### Action item
The full listing should be set down exactly as it reads.

### Given records
┏━━
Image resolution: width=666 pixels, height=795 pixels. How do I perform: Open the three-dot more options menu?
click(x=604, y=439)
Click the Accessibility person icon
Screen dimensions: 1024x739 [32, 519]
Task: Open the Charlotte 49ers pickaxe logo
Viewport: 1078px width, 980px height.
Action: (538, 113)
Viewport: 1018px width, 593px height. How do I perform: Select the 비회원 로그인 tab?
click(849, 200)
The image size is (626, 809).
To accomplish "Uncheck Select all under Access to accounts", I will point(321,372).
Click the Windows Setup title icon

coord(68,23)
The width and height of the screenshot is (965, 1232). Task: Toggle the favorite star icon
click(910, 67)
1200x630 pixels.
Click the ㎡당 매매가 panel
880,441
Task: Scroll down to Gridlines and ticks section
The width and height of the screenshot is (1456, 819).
┗━━
### Response below
Image resolution: width=666 pixels, height=795 pixels. How do I perform: Open the three-dot more options menu?
click(x=604, y=439)
Click the Accessibility person icon
Screen dimensions: 1024x739 [32, 519]
Task: Open the Charlotte 49ers pickaxe logo
Viewport: 1078px width, 980px height.
Action: (538, 113)
Viewport: 1018px width, 593px height. How do I perform: Select the 비회원 로그인 tab?
click(849, 200)
The image size is (626, 809).
To accomplish "Uncheck Select all under Access to accounts", I will point(321,372).
Click the Windows Setup title icon

coord(68,23)
The width and height of the screenshot is (965, 1232). Task: Toggle the favorite star icon
click(910, 67)
1200x630 pixels.
Click the ㎡당 매매가 panel
880,441
Task: Scroll down to Gridlines and ticks section
The width and height of the screenshot is (1456, 819).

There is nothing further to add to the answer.